The Sixth District Court of Appeal, resolving a previously unanswered question in California, has drawn a bright line shielding company directors and officers from personal liability arising from creditor claims of breach of fiduciary duty.  Berg & Berg Enterprises, LLC v. Boyle, --- Cal. App. 4th ---, 2009 WL 3470631, 09 Cal. Daily Op. Serv. 13, 305 (Oct. 29, 2009).  California has now joined Delaware in holding that directors do not owe creditors a fiduciary duty, even when the corporation is operating in the so-called "zone of insolvency."

Berg & Berg Enterprises, LLC, was the largest creditor of Pluris, Inc. when Pluris did an assignment for the benefit of creditors under California law and closed its doors.  Berg subsequently brought an action against several of Pluris's directors, challenging decisions the directors made as breaches of the fiduciary duties the directors owed to all creditors when the company was operating in the "zone of insolvency."  The legal theory was not novel, but no California court had ever resolved the question of whether directors and officers owe creditors - as opposed to the company and its shareholders - a duty of care when insolvent or near insolvency.

The theory originated from a footnote in a Delaware case, Credit Lyonnais Bank Nederland N.V. v. Pathe Communications Corp., 1991 Del. Ch. LEXIS 215 (Del. Ch. Dec. 30, 1991), which, although finding no breach of fiduciary duty, posited that "where a corporation is operating in the vicinity of insolvency, a board of directors is not merely the agent of the [shareholders], but owes its duty to the corporate enterprise" as a whole, including its creditors.  Id. at *108, n.55.  Cases and legal commentary following Credit Lyonnais have suggested that when a corporation is actually or nearly insolvent, the directors may owe a duty of care that is paramount to the common law and statutory fiduciary duties owed to shareholders.

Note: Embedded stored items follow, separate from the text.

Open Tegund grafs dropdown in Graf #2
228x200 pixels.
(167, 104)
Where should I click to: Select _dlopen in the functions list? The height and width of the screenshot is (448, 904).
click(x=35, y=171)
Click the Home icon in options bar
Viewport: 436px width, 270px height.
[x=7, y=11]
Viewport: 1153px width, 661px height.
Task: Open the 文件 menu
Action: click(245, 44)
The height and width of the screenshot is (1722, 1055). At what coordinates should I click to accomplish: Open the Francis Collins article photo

Berg & Berg soundly rejected that theory.  The court held that no duty of directors to creditors is created "solely due to a state of corporate insolvency."  Rather, the court held that, even where a corporation is actually insolvent, the duty of care directors owe to the corporation's creditors is limited to avoiding actions that would harm the corporation itself, such as acts that involve self-dealing or the preferential treatment of creditors.  Although never previously decided by a California court, this holding of Berg & Berg is consistent with federal cases applying California law, which have held that upon actual insolvency, a corporation's assets become subject to a constructive trust for the benefit of corporate creditors - the so-called "trust fund doctrine."  The Berg & Berg court found that the "trust fund doctrine" is applicable in California to corporations that are legally insolvent, but that it is limited to cases where directors or officers have diverted corporate assets to insiders or preferential creditors, or have otherwise "dissipated or unduly risked the insolvent corporation's assets." 

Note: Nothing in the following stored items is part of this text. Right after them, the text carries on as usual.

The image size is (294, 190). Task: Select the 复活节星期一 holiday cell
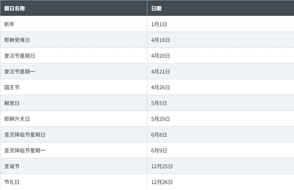20,71
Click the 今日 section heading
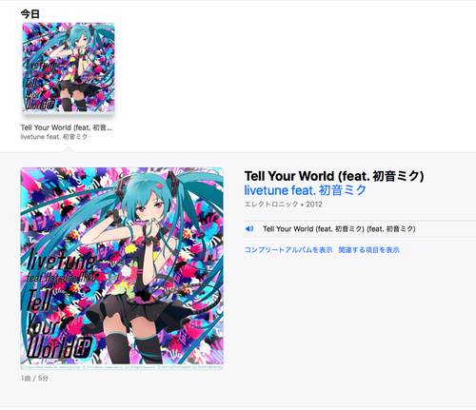 pyautogui.click(x=30, y=14)
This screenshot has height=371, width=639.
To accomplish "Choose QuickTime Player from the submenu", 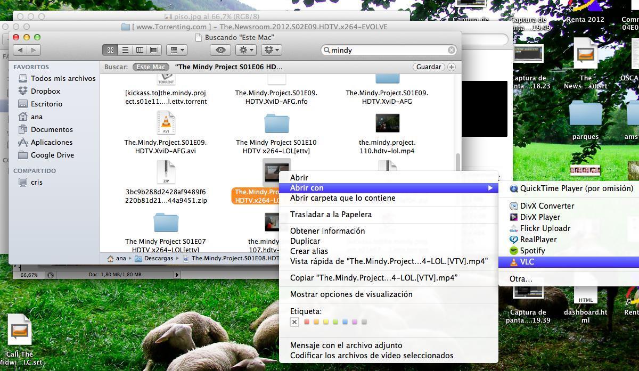I will (576, 188).
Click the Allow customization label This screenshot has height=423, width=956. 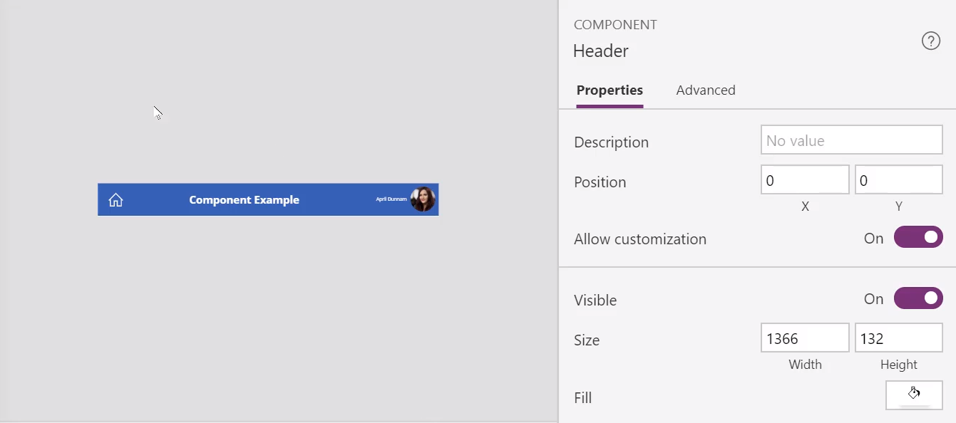(640, 239)
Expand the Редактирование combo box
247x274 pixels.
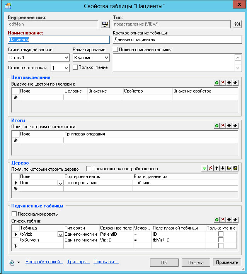[106, 58]
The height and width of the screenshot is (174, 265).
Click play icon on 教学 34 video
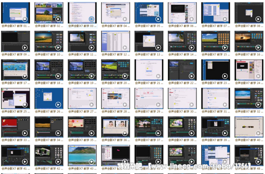(58, 133)
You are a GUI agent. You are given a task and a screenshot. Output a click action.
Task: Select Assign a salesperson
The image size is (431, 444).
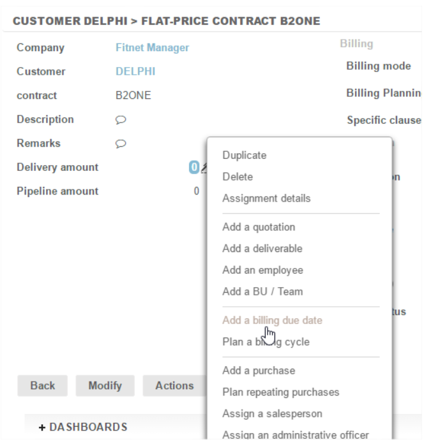[272, 414]
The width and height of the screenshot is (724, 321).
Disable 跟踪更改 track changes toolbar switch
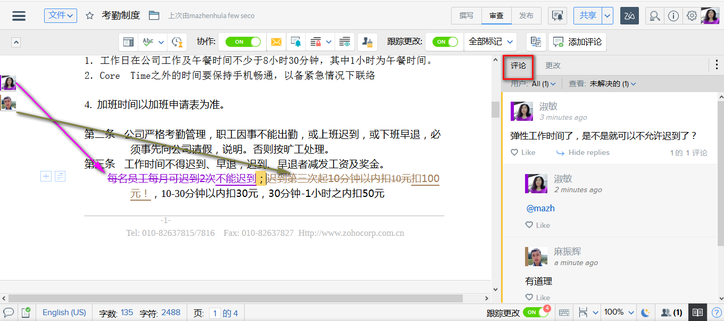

The Berg & Berg court had even more antipathy toward finding that directors owed a heightened duty to creditors in the impossible-to-define "zone of insolvency."  Recognizing that as long as the corporation remains solvent, the corporation is able to satisfy its contractual obligations to creditors and the directors' primary duties are to exercise their business judgment in an effort to maximize the corporation's overall financial health for the benefit of its shareholder owners.  The court, therefore, concluded that "because the existence of a zone or vicinity of insolvency is even less objectively determinable than actual insolvency, we hold that there is no fiduciary duty prescribed under California law that is owed to creditors by directors of a corporation solely by virtue of its operating in the ‘zone' or ‘vicinity' of insolvency."

Berg & Berg essentially adopted the holding in the seminal Delaware case on the issue, North American Catholic Educ. Programming Found., Inc. v. Gheewalla, 930 A.2d 92 (Del. 2007).  Gheewalla held that creditors have no direct cause of action against individual directors or officers for breach of their fiduciary duties either when actually insolvent or when operating in the "zone of insolvency," and may only bring a derivative action against the directors for such a breach if the corporation is actually insolvent. 

With California joining Delaware in concluding that directors' primary obligations are to offer effective, good faith leadership to their corporations for the benefit of the company and its shareholders, creditors' attempts to hold directors and officers personally liable for their business decisions will be severely hampered.